Entró al seminario cuando tenía solo 10 años. Han pasado más de ochenta desde ese día que su madre lo llevó de la mano y lo dejó muy  pequeño entre varios religiosos claretianos que le enseñaron desde ocupar el cubierto en la mesa hasta seguir la senda de su vocación.

A los 23 años se ordenó como Claretiano y explica que ser misionero e hijo del Inmaculado Corazón de Maria ha sido la mejor manera de servir a su Maestro y a su madre Maria en esta tierra.

Todos cuando nos ordenábamos, íbamos a la educación, a la enseñanza. Recién ordenado el Provincial me dijo que escribiera a Temuco, pero a las pocas horas prefirió enviarme a Antofagasta, por eso digo siempre que mi primer amor fue Antofagasta

Enamorado de esa tierra árida ha cumplido allí cuatro periodos. Para el Padre Llanos su camino misionero fue inspiración del Señor y su carisma claretiano está representado en la manera que se predica la Palabra.  “Lo más lindo de ser claretiano es saber entregar la Palabra. No solo en lo ritual, sino lo que a uno lo conecte con el público , eso la gente lo agradece mucho. Me encontré el otro día con una religiosa coreana, y me dijo: ‘¡Padre, me gusta tanto su misa!’. Por eso trato que mi celebración sea una novedad, esa es mi gran devoción claretiana: la misa, el rosario y los dolores de la Virgen”.

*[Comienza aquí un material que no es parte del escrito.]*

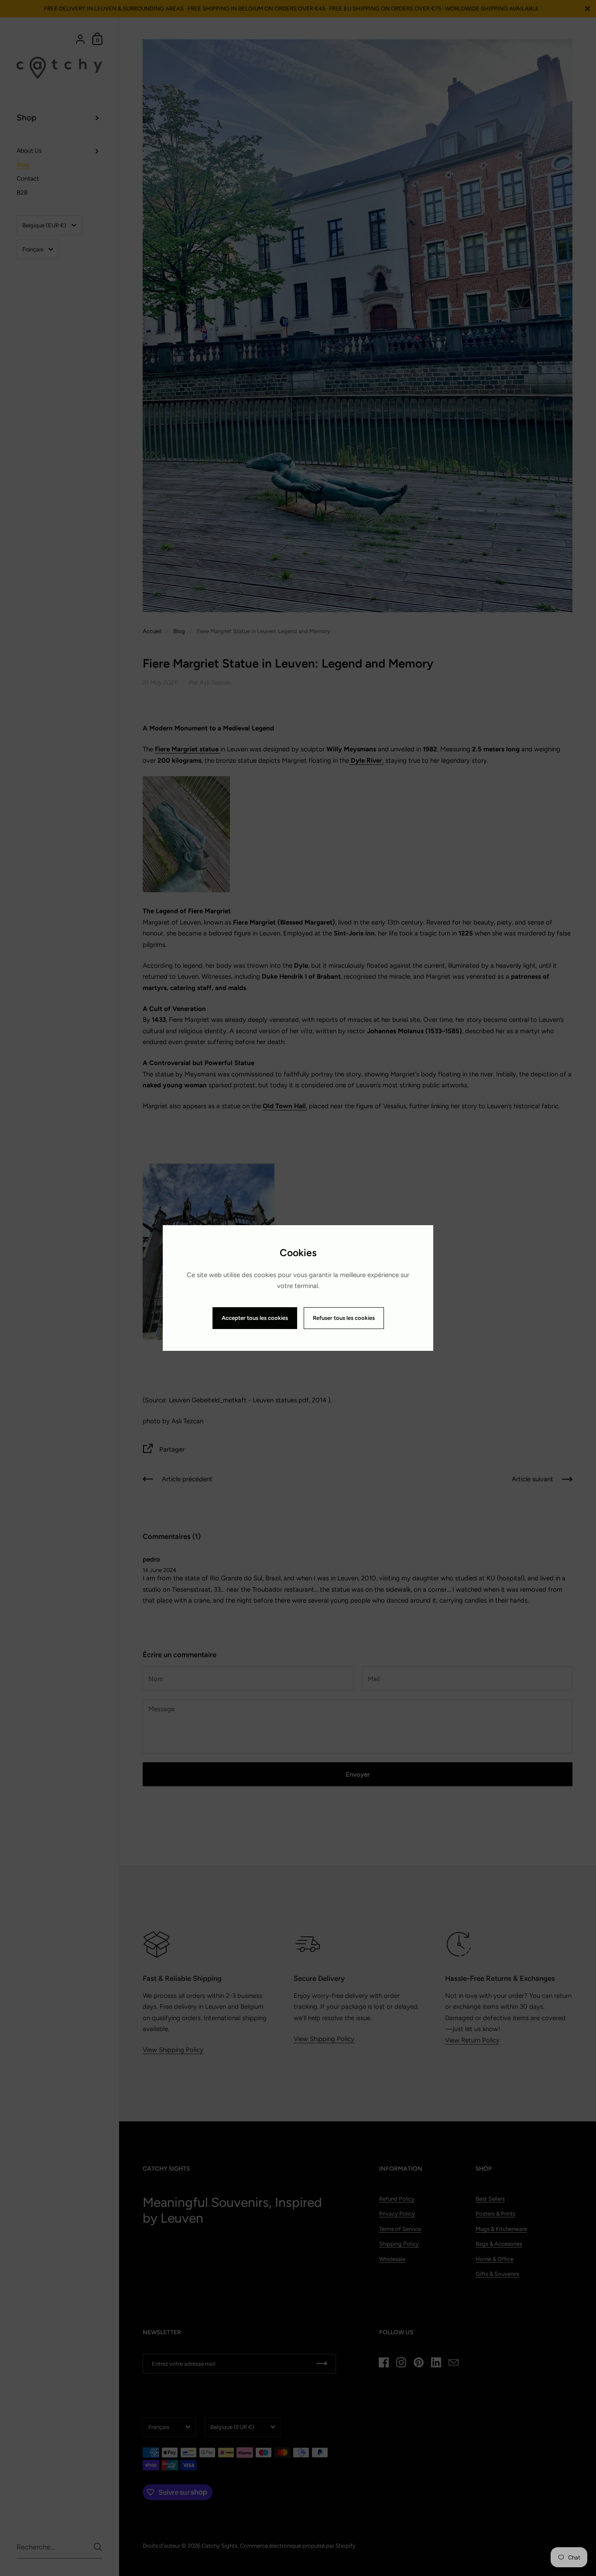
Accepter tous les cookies (255, 1318)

Para el sacerdote, el gran  aporte de los claretianos en Chile ha sido ofrendar  hijos misioneros  y repartirlos con sus talentos en esta tierra. En su caso una larga y fecunda trayectoria como profesor de francés y música a decenas de generaciones de jóvenes. Es un profundo conocedor del arte del solfeo y el compás: “Cuando llegué a Antofagasta estaba la brigada scout Ramón Freire y les hice el himno”. La letra la conserva clara en su memoria y la entona con la fuerza de una voz, si bien envejecida, aun con potencia que crece con el entusiasmo que la canta. Hizo también la letra del Himno del Colegio Claretiano de Gran Avenida en Santiago, el que se cantó siempre hasta que cerró sus puertas, dice.“En mi colegio muy querido, segundo hogar….”

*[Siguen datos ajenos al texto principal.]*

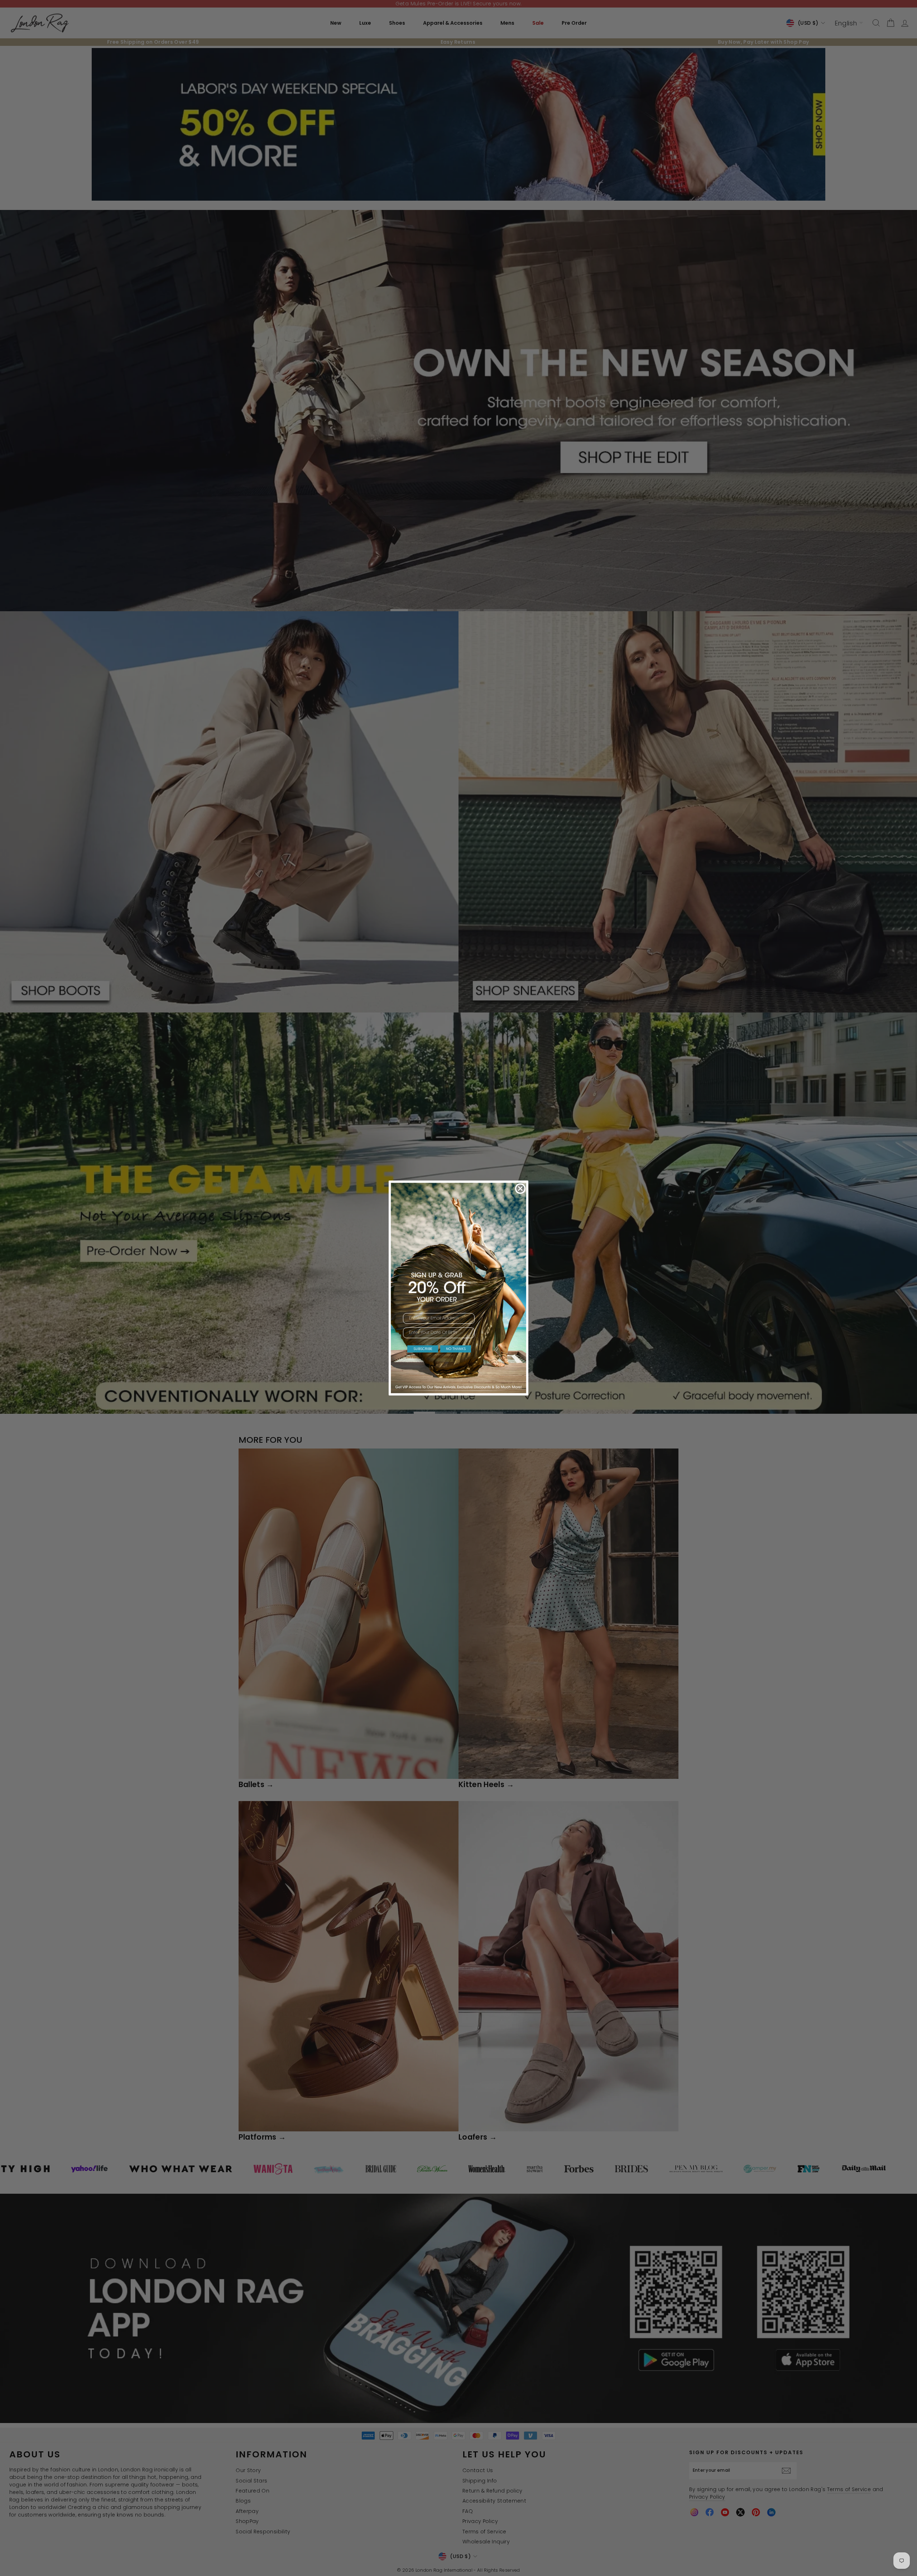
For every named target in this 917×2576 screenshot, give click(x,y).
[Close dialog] (520, 1188)
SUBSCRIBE (422, 1349)
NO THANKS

Su fe y devoción al Padre Mariano Avellana lo llevó también a componerle dos himnos. Una plegaria y otro a cuya oración le incorporó la música

En Antofagasta el P. llanos ha realizado cientos de confesiones, bautismos, y atención a los enfermos. En ese sendero misionero llegó a ocupar el cargo de capellán del hospital Antofagastino y hoy cuando recorre las calles de la ciudad mucha gente le recuerda y lo abrazan con cariño y gratitud.  La unción de los enfermos la entregaba diciéndole a la persona “Aquí tiene el pasaporte para ir al cielo si el Señor lo llama y le imponía sus manos en la frente como lo aconsejaba Jesucristo”.

El P. Llanos diariamente escribe, resuelve puzzles, toca el violín, repara desperfectos domésticos y en la actualidad completa un cuaderno con cientos de siglas y sus significados, como un aporte que dejará a la comunidad para la comprensión de estas abreviaciones.

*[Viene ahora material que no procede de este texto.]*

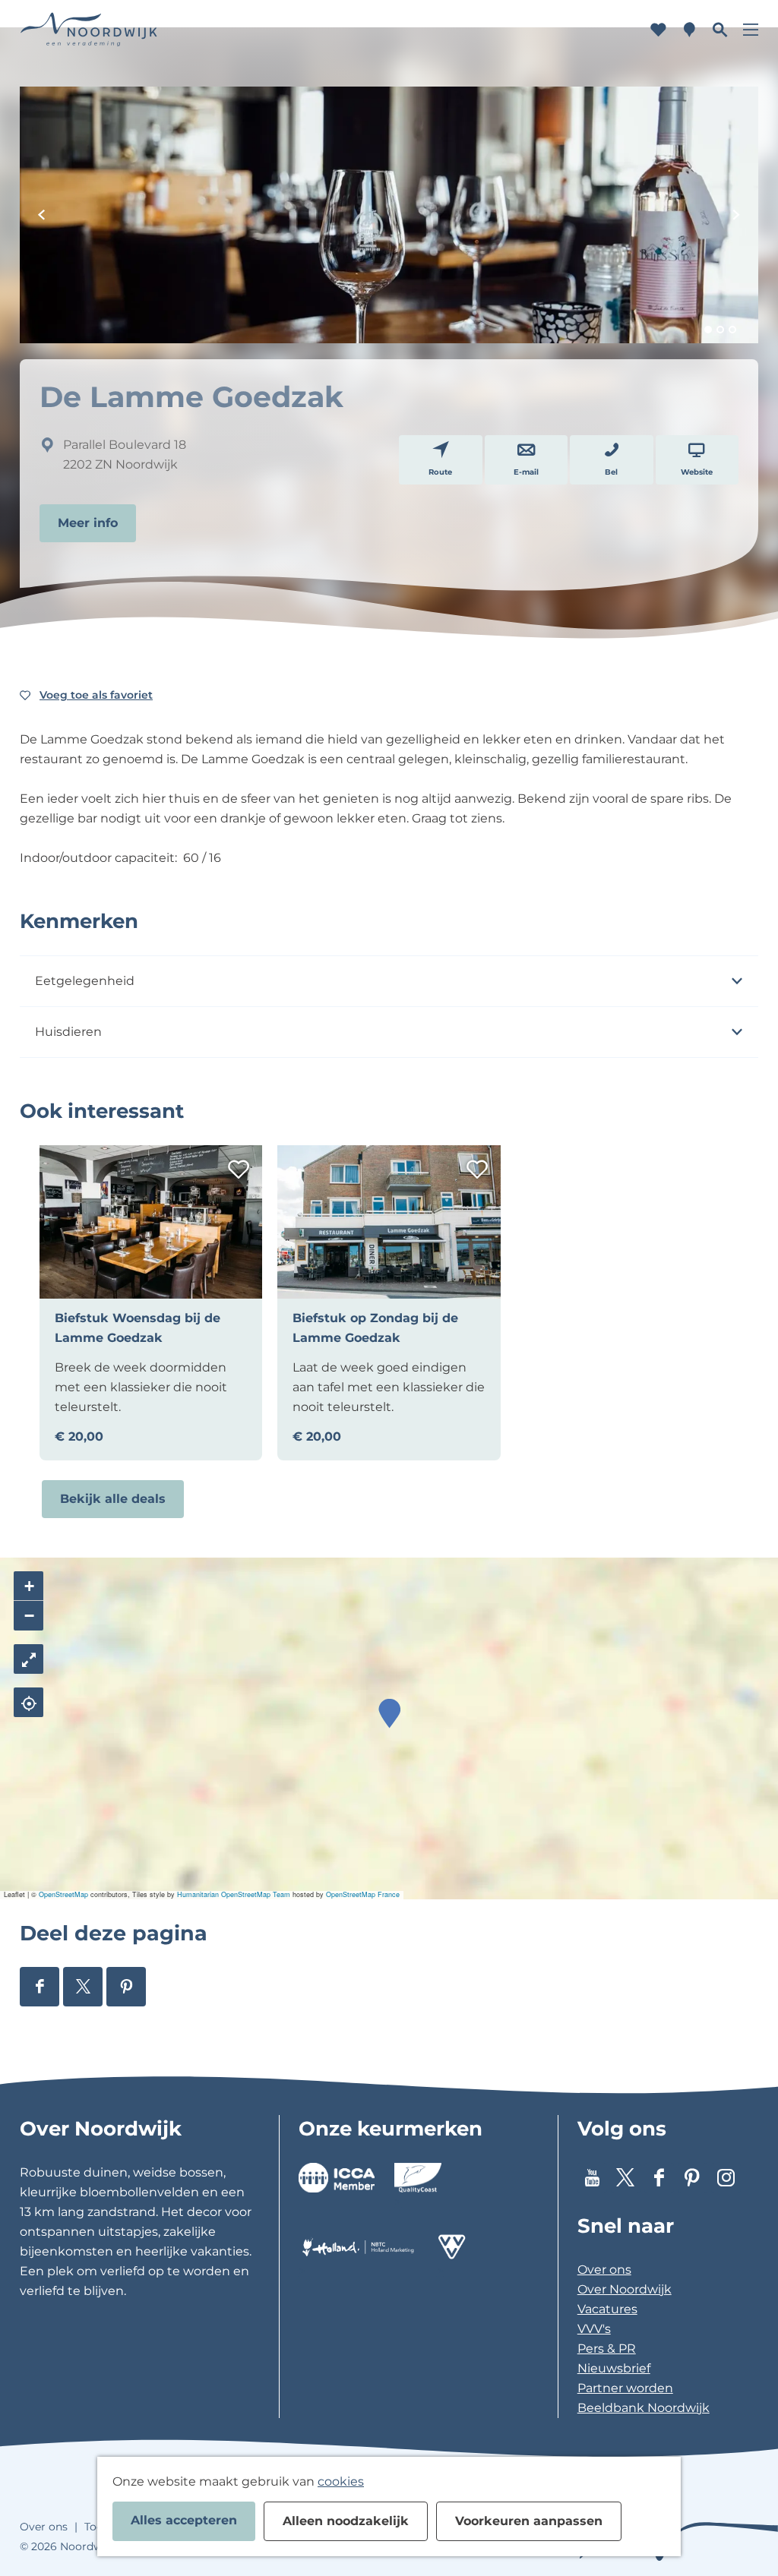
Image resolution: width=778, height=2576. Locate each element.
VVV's (594, 2329)
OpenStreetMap (63, 1894)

Al terminar esta conversación su expresión se dulcifica más aun, para expresar que solo quiere  agradecer a Maria que “me escogió para ser hijo suyo” y entona el himno “A la madre que reina en el cielo entonemos una ardiente canción”. También inspirado en Ella, el padre Llanos cuenta que le reza cada mañana y cada noche: “Oh señora mía, madre mía, acordaos que soy solo vuestro, consérvame y defenderme como hijo y posesión vuestra”.